A hard gray rain began falling. When they came to an abandoned farmhouse, they entered and bolted the doors behind them. The farmers must have been gone for only a few days, fleeing the war. Carlito started a fire in the hearth and they boiled potatoes and carrots and fried strips of bacon and slathered butter on hard bread. “Better it does not spoil,” Silver said, and smiled, his mouth full of wobbly wooden teeth. “Better we eat.” There were apples too, and grapes, and they ate quietly, peering out at the falling rain and the rolling forests. Bantu fed bread and bacon to the cub and put water in a dish for him to drink. With his back to a wall, staring at the fire, Cormac remembered his hunger in the arctic winter in Ireland, devouring cheese in a dairy, more hungry than he’d ever been before or since. He told the others to sleep while he stood the first watch. They would go for Big Michael in the dark.

They slept, the wolf cub curled into Bantu’s armpit, and Cormac surveyed the house. It was more than a house, he thought: It was a home. He and the others were sleeping within its walls, but it was not their home. Men like us, he thought, have no homes.

He entered the next room, where there were two hard, narrow beds covered with quilts. The closets held women’s clothes. Shifts and dresses for a large woman, broad-beamed, large-bosomed. The others were for a smaller, thinner woman. Mother and daughter, perhaps. Or sisters. Mother and cub.

The clothes and bodies and faces of women flooded through him as he moved on bare feet around the room and then back into the place where the men were sleeping. It was thirty-five years since he’d seen Bridget Riley sail out of New York, thirty-five years since he’d last looked upon the hard, confused face of Mary Burton. There had been many women since then. Which was to say, he’d had no women.

He knew enough about himself now to understand his habits of holding back, of refusing. He had read much poetry and a few novels, and had listened to many women, to their questions, to their tears.
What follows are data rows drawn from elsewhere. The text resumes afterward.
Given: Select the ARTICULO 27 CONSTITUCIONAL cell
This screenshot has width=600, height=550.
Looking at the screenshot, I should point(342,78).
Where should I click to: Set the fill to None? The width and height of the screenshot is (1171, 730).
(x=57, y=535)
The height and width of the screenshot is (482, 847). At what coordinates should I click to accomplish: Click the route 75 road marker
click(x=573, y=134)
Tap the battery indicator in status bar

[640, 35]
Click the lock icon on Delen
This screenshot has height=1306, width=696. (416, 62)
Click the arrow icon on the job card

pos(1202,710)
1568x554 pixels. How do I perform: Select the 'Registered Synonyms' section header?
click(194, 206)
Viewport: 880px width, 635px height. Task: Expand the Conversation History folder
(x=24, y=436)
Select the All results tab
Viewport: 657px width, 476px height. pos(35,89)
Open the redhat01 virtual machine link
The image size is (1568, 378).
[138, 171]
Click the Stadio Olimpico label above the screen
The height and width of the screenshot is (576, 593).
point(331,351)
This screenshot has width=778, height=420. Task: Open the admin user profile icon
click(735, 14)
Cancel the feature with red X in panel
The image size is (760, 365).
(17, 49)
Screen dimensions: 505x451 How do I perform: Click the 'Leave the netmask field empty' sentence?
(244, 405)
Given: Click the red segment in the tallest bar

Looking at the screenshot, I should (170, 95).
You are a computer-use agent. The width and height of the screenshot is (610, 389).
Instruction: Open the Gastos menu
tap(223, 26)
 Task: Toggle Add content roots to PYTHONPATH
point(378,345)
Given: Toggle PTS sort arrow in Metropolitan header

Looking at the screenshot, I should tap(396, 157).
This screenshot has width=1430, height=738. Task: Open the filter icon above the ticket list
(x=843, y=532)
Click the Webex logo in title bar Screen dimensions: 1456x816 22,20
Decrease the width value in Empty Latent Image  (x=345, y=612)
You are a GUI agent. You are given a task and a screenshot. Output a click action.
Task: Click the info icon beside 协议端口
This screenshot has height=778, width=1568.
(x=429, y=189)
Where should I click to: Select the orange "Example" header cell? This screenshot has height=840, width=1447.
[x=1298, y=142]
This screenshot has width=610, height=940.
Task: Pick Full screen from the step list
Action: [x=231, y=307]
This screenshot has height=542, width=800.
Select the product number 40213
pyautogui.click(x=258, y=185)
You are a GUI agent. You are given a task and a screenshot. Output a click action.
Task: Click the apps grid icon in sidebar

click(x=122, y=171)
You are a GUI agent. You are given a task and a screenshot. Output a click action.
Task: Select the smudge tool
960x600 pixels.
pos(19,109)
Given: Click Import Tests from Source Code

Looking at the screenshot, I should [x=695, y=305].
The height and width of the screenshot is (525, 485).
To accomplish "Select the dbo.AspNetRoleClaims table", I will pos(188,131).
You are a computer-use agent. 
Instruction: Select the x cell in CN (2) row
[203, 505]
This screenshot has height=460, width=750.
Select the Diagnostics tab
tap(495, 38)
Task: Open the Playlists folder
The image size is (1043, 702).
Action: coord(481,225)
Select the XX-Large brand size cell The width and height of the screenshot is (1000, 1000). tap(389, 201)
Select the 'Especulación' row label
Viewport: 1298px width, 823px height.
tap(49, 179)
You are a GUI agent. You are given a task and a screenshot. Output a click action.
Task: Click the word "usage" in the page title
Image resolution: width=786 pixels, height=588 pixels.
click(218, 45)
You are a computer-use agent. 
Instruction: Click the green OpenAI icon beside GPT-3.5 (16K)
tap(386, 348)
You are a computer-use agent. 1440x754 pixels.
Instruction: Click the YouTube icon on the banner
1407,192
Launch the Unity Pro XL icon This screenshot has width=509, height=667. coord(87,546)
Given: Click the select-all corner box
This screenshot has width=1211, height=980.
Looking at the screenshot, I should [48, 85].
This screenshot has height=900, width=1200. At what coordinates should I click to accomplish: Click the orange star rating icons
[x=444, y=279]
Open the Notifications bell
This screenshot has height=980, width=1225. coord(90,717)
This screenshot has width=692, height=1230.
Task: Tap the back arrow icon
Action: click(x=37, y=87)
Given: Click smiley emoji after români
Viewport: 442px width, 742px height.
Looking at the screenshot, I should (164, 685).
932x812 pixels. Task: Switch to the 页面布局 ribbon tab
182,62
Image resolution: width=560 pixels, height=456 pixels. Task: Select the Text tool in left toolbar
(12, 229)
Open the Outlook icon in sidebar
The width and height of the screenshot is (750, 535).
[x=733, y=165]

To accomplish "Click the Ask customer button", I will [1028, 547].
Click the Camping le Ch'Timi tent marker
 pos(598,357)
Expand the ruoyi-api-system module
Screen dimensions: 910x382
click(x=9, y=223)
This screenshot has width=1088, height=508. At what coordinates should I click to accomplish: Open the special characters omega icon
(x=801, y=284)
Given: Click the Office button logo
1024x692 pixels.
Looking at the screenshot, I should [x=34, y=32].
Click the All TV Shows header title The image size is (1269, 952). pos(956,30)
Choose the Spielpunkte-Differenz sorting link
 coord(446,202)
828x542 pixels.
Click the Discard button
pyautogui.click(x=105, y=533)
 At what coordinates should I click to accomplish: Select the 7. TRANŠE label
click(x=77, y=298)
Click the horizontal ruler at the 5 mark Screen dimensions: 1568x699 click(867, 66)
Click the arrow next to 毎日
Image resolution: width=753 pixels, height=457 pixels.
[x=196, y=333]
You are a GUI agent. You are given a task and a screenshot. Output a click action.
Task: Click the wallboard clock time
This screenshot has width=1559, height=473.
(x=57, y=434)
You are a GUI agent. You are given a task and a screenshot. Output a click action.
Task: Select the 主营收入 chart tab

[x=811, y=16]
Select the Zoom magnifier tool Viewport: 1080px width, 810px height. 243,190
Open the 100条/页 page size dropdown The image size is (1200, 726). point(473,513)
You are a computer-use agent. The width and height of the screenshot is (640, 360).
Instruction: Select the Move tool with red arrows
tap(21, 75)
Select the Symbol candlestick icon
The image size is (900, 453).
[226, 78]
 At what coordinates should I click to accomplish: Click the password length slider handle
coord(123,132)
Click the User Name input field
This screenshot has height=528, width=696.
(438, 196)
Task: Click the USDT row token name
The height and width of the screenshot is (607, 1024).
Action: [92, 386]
He knew that the combination of Bridget Riley and Mary Burton had put fear in his heart in the place where love demanded fearlessness. He knew that not all women were like those women of 1741, that no woman was exactly like any other woman. But their presence remained alive, full of the potential for betrayal, for illusion, for inexplicable loyalties. Bridget was loyal to the earl; Mary had been, in her way, loyal to Cormac. How could he think all women were alike?

And more important, there was this other thing, this gift granted to him in a cave in Inwood. There was no way, at first, to know if this was a dream, a wish born in his own brain. He could only know its truth by living. Now he knew it was true. He had continued to live while others died, he had remained young, in all obvious ways, while others withered and turned gray and walked Broadway in feeble, palsied steps. That affected him with women. How could he remain with one woman who would gaze at him and then gaze in the mirror? She would know he was different. She would know that he was beyond the normal cycles of a life.

Better to let each woman know that he was a passing fancy, that they could enjoy the pleasures of each other’s body, but that each could be alone in the morning. Many women welcomed such an understanding. Widows, the wives of seagoing men, women locked in loveless unions, older women whose children had gone off. They welcomed the excitement of aroused flesh. They welcomed whispered words. They welcomed the gift of a rose or a locket. As years passed, more of them thought he was a handsome young man, when he was actually older than any of them. All were excellent teachers, and he thought of some of them as if they were books he had taken down from shelves.